▶ [Task goal] Filter the listing so that only lines with the word "chevron" remain.

▶ [Records provided]

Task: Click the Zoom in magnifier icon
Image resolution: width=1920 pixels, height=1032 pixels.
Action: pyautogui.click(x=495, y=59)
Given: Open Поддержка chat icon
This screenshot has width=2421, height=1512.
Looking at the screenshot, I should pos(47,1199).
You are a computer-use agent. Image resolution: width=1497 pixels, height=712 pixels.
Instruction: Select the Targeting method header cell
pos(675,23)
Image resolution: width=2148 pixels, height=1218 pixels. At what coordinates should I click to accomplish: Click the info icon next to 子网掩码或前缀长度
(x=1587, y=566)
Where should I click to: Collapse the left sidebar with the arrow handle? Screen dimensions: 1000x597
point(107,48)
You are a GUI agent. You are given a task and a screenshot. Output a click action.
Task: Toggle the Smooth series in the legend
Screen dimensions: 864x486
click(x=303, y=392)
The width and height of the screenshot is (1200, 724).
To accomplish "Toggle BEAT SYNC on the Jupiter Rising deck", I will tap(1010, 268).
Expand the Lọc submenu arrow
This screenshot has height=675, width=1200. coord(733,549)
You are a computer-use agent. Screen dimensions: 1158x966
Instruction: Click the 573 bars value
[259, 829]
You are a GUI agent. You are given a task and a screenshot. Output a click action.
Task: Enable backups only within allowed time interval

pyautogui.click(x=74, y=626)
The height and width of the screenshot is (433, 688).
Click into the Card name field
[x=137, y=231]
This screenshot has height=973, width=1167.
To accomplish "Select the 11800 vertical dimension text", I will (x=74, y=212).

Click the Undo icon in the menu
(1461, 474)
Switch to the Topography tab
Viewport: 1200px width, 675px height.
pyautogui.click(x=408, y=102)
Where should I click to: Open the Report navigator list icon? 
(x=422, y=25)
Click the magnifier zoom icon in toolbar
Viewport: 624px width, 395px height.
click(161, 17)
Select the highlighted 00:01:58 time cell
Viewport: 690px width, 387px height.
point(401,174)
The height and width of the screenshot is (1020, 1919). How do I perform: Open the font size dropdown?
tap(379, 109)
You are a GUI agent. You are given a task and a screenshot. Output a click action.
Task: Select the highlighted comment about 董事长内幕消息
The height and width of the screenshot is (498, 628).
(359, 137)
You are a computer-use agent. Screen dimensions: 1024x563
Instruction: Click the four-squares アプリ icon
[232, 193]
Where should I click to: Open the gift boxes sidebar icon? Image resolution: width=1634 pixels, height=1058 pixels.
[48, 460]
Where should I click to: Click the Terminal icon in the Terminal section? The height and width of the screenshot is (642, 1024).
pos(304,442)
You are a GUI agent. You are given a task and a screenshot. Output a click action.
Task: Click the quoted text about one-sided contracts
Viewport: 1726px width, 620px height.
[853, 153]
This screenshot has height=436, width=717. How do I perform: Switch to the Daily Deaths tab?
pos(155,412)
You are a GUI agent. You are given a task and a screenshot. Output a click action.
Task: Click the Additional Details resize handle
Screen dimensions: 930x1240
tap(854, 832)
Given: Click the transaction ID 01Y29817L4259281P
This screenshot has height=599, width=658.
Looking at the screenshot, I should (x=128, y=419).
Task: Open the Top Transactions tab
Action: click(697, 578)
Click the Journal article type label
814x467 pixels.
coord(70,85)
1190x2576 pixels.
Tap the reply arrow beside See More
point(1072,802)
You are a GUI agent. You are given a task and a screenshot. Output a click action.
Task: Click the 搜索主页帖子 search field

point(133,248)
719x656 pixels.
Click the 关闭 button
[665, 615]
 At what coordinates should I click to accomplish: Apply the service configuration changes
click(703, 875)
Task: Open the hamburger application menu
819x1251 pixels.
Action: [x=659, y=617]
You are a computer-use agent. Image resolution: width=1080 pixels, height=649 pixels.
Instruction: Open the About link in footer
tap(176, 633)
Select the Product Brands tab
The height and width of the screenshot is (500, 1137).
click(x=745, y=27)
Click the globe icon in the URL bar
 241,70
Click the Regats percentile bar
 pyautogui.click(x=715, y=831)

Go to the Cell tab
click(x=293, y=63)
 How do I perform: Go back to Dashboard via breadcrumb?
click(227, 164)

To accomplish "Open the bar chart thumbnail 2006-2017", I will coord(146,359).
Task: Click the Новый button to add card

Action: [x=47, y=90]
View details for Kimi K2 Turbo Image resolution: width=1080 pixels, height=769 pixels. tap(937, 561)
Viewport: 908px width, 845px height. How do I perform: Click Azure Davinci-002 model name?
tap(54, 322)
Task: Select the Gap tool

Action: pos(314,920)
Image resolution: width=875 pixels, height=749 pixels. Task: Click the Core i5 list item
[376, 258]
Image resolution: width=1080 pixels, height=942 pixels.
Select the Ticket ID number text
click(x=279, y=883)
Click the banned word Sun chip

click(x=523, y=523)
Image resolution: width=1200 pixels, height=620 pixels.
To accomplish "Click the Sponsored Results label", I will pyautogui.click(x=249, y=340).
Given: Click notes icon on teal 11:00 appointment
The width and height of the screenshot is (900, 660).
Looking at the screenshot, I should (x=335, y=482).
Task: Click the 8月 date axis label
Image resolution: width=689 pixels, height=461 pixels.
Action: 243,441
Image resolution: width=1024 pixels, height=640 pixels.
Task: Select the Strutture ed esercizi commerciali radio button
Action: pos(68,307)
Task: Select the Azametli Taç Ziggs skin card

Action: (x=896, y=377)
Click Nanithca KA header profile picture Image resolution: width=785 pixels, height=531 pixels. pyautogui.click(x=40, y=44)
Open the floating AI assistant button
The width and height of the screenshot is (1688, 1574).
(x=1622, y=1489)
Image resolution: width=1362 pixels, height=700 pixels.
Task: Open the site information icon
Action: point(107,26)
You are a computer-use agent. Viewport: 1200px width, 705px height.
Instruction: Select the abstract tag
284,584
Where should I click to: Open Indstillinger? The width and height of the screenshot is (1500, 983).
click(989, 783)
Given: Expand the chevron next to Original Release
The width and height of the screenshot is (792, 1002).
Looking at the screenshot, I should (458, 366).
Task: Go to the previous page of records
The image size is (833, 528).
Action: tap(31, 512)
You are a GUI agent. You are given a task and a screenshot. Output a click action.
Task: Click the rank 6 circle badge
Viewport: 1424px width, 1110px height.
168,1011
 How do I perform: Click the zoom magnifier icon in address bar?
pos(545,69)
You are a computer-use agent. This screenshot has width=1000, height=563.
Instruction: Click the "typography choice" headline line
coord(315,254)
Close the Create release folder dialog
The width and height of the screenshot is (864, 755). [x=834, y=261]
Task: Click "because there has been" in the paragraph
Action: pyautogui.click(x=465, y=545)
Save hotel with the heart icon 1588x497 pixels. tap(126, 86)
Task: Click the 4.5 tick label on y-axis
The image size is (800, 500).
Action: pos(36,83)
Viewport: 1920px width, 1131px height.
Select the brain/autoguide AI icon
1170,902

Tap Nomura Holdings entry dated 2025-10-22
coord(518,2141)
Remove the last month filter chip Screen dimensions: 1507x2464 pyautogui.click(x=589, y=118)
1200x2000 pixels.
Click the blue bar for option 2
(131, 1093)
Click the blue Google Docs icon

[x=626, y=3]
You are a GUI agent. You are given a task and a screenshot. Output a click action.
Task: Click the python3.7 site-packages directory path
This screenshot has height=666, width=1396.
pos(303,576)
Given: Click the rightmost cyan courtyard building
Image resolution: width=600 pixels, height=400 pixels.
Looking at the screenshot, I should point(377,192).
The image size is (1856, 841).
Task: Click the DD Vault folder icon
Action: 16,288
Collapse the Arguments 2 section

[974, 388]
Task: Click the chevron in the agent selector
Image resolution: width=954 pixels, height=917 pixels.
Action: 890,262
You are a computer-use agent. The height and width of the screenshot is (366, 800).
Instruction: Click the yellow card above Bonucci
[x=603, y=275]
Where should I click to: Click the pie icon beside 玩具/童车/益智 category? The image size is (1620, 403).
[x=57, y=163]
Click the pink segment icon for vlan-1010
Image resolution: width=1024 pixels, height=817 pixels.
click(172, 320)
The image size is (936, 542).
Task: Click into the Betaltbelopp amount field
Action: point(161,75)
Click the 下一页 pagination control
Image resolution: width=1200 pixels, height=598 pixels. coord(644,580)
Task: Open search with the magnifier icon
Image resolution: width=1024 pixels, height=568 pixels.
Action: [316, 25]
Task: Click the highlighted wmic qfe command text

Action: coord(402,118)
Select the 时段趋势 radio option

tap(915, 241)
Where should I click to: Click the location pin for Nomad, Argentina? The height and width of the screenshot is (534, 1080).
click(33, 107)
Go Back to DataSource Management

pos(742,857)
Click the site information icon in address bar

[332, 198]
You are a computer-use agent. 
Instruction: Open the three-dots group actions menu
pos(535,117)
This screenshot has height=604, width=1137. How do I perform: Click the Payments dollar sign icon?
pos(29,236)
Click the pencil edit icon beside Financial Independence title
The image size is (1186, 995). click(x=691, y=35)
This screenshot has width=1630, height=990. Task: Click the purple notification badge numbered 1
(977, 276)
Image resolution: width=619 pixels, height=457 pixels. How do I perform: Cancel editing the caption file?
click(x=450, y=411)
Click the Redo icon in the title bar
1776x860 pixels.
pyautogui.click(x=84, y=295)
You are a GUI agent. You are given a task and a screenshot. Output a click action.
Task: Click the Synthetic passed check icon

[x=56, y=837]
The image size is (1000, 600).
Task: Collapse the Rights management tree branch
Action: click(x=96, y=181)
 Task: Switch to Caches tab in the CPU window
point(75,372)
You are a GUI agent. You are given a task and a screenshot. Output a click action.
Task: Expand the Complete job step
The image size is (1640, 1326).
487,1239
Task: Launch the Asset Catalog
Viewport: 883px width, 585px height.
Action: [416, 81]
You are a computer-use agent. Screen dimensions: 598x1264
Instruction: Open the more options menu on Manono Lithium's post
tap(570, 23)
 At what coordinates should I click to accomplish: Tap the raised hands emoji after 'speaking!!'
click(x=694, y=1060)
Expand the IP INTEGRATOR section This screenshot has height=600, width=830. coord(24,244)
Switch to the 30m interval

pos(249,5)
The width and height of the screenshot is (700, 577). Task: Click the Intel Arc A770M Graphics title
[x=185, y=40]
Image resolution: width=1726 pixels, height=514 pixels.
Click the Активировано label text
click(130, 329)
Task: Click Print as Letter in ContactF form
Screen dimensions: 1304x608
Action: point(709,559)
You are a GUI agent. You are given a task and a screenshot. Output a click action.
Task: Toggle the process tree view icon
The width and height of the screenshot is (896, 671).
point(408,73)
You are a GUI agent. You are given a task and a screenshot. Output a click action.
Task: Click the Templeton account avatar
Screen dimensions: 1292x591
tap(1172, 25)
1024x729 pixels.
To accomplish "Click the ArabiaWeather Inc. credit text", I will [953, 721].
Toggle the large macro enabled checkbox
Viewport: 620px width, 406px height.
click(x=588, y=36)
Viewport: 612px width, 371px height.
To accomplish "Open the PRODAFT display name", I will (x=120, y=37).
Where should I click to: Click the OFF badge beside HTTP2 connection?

▶ [Exercise solution]
Given: Expand the chevron next to Original Release
Task: Click the chevron in the agent selector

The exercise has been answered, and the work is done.